Problem to solve
Only the lines from the one with "1109x569 pixels. How" to the end of the data below should be given again, exactly, with both ends included and pictures omitted.

(Stored data)
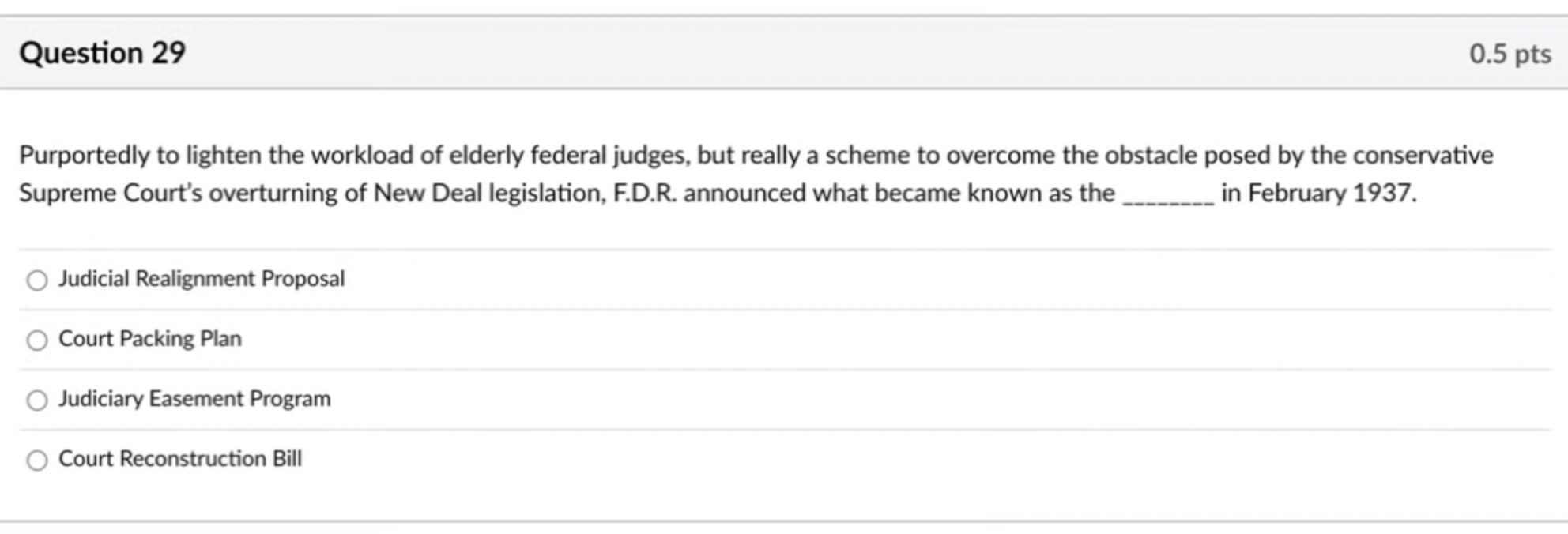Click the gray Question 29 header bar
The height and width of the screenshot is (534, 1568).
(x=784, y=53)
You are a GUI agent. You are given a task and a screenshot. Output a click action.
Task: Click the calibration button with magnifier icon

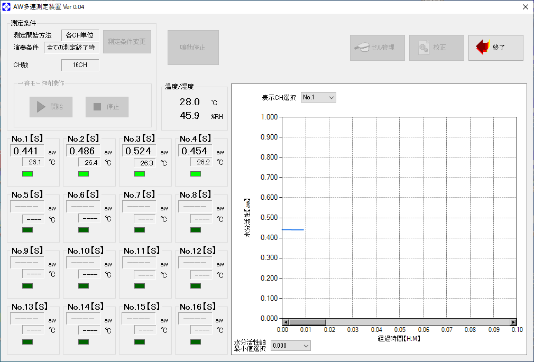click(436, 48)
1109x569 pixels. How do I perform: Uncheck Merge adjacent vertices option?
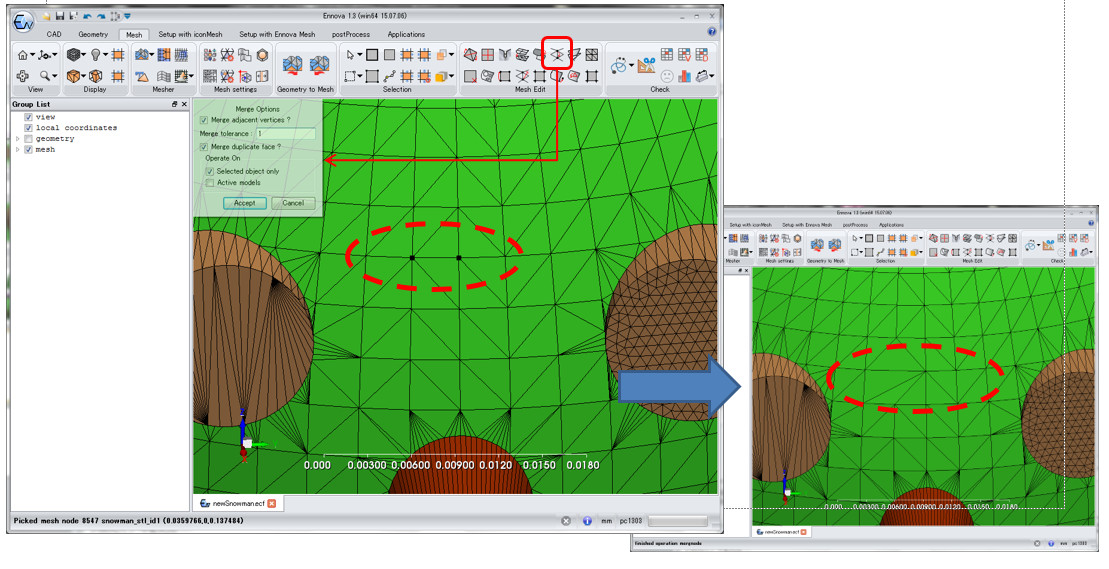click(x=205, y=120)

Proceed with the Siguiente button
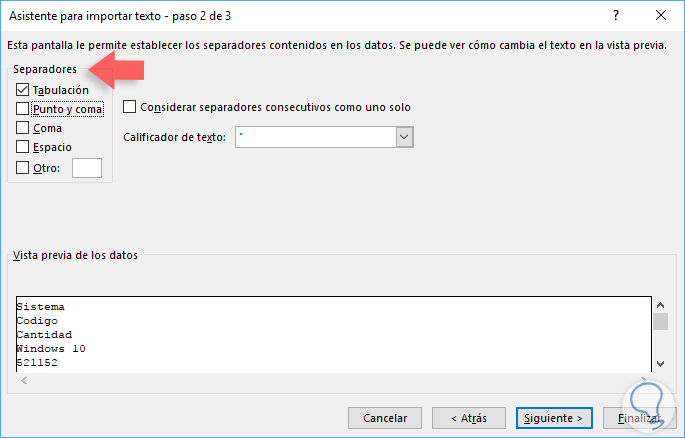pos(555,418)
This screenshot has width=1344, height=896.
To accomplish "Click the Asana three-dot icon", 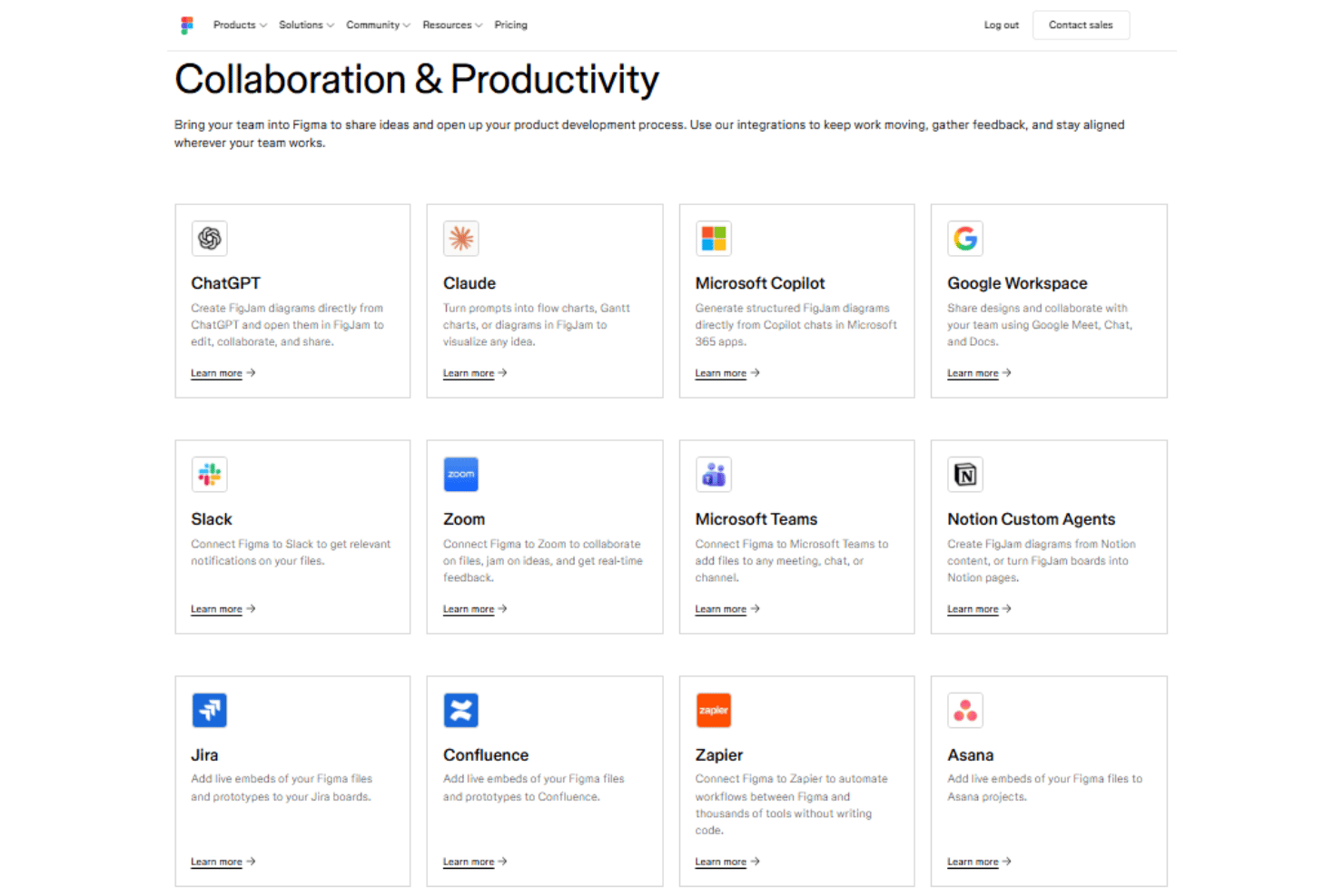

Your response
1109x569 pixels. How do I perform: Uncheck Merge adjacent vertices option?
click(x=205, y=120)

Proceed with the Siguiente button
pos(555,418)
This screenshot has width=1344, height=896.
To accomplish "Click the Asana three-dot icon", 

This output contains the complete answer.